Obama's Foreign Policy Vision Not So New Age

COMMENTARY Defense

Obama's Foreign Policy Vision Not So New Age

Oct 2, 2009 3 min read
COMMENTARY BY

Former Executive Vice President

Kim R. Holmes was the Executive Vice President at The Heritage Foundation.

President Obama's speeches often claim "the time has come" for something, or "the days" of this or that "are over." It's as if his presidency has introduced a new epoch.

I used to think that invoking the vision of a new age was merely a rhetorical device to distinguish him from George W. Bush. Now I think it is something more - a way to make a very old philosophy sound new and failed policies of the past seem fresh and exciting.

The trope was in full view last week when the president spoke before the U.N. General Assembly. "The time has come to realize that the old habits, old arguments, are irrelevant to the changes faced by our people," he intoned. But when he got around to presenting his new arguments and ideas, they sounded rather familiar.

Every policy and theme outlined in the president's speech has been tried; most have failed. They only appear fresh because their failure happened so long ago that some of us have forgotten and others who don't know history think them untried.

Take Mr. Obama's "comprehensive agenda" to rid the world of nuclear weapons. This dream is as old as the first atomic bomb explosion. Arms control agreements have failed so many times, it's hard to keep track of the failures. Despite all these agreements, North Korea and Pakistan managed to get their own nuclear weapons, and Iran is close behind.

Mr. Obama would have us believe that nukes have proliferated due to (a) a lack of good faith gestures by America (i.e., unilateral disarmament) and (b) a need for new agreements. But the problem with North Korea and Iran, who are merely the worst proliferators, is not the lack of agreements but their failure to live up to those they've signed.

Don't get me wrong. When arms control negotiators are hard-headed, as Ronald Reagan was, agreements can be beneficial. The trouble starts when you can't tell friend from foe, and you assume America is as much a part of the problem as, say, North Korea. In this version of "blame America," Mr. Obama's arms control approach is a throwback to the days of Jimmy Carter's failed Strategic Arms Limitation Talks and Bertrand Russell's Campaign for Nuclear Disarmament (CND) of the 1950s. The real disarmament target of the CND was not rogue states but the United States and Western powers.

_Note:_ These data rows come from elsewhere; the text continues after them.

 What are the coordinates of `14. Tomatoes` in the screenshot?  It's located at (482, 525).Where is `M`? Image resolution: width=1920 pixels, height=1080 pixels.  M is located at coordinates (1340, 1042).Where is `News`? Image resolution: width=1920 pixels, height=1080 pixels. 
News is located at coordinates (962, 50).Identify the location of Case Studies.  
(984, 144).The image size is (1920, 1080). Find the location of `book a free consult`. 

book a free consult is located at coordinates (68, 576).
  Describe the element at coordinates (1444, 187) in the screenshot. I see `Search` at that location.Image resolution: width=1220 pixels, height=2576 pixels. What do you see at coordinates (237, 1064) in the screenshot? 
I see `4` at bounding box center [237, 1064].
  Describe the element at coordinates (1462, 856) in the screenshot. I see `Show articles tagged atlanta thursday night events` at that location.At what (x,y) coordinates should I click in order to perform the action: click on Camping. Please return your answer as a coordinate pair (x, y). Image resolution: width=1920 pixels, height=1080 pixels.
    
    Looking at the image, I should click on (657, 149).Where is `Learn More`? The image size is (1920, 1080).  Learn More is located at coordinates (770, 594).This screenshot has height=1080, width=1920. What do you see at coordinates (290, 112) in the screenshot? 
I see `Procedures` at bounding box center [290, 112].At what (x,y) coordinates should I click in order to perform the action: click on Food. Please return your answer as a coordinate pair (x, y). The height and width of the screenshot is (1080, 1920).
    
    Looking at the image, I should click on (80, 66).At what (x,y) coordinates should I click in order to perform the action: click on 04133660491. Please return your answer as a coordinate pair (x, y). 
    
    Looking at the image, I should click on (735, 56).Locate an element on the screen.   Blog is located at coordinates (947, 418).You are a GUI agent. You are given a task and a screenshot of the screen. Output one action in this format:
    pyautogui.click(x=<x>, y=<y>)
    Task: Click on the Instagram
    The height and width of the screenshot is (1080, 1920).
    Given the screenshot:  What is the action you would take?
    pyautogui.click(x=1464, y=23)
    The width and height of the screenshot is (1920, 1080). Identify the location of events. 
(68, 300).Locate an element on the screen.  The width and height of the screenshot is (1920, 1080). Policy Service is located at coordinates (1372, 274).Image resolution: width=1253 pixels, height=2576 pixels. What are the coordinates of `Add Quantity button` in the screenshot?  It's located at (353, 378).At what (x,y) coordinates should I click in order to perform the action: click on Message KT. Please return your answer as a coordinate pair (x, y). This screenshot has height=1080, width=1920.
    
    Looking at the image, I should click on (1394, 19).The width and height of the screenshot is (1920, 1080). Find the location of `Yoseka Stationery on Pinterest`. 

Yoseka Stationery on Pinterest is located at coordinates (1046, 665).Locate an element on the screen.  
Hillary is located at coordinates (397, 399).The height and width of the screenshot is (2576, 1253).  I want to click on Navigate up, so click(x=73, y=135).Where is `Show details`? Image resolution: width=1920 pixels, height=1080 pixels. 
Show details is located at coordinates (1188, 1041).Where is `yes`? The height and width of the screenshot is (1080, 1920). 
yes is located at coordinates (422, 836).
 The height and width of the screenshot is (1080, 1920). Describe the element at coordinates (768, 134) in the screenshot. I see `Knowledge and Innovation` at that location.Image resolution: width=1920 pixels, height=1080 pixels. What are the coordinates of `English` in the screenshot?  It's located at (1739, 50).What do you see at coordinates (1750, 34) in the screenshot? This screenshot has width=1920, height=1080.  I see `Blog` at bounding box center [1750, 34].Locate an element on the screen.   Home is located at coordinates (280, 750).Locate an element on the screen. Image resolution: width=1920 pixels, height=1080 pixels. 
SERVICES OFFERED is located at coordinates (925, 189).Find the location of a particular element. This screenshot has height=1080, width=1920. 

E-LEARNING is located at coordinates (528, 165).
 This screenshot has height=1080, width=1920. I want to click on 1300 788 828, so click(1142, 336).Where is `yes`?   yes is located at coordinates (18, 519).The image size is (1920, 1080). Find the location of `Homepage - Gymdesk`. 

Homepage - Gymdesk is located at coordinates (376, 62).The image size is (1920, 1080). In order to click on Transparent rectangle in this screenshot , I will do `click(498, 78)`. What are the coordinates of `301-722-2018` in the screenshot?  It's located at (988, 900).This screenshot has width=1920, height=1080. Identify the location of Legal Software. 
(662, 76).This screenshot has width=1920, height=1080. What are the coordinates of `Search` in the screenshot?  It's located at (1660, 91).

Another already-tried idea of the president's is "engagement," which appears in many forms. It was particularly prominent in the U.N. speech, when he said he has "re-engaged" by joining the disappointing U.N. Human Rights Council.

Engagement is one of those words diplomats love, often adorned with such clever modifiers as "selective" and "constructive." It can mean practically anything, but it sounds good because, whatever it is, it's not war or conflict.

The hallmark of Mr. Obama's engagement strategy was Iran. The sheer act of offering to talk was supposed to convince the Iranians to give up their nuclear program. It didn't work. His Iran policy came crashing down last week when yet another secret nuclear site was discovered. He discovered what Mr. Bush learned when he and the Europeans repeatedly offered negotiations to the Iranians: They prefer to keep their program regardless of the incentives we offer.

Engagement should be a means to an end, not an end in itself. If circumstances are ripe for negotiations, by all means, negotiate. But if they are not, don't pretend that repeatedly offering diplomatic talks and getting nothing in return will change anything. For countries like Iran and North Korea, the problem is not that we don't respect them, but that they want something we don't want them to have - namely, nuclear weapons.

If you value engagement more for what it promises, as Mr. Obama does, rather than what it delivers, then you will often err on the side of letting things slide. You can always excuse delay and deferral of solving hard issues because the cost of acting appears to be greater and riskier than no action. The problem, of course, is that sometimes no action is the riskiest strategy of all, as we saw in the years of neglect of al Qaeda that led up to Sept. 11.

This is a hard lesson of history. But if you make a virtue of forgetting that history, which is the president's habit when he makes exaggerated claims about the benefits of engagement, then you not only lose a record of what has worked and what has not worked. You also lose a balanced view of what is possible and what is not.

A little modesty is in order, Mr. President. The "time has come," indeed, not for recycling failed policies of the past, but to drop the pretense of ushering in a "new" age, which didn't work out so well the last time it was tried.

Kim Holmes is vice president of foreign- and defense-policy studies at the Heritage Foundation and author of "Liberty's Best Hope: American Leadership for the 21st Century."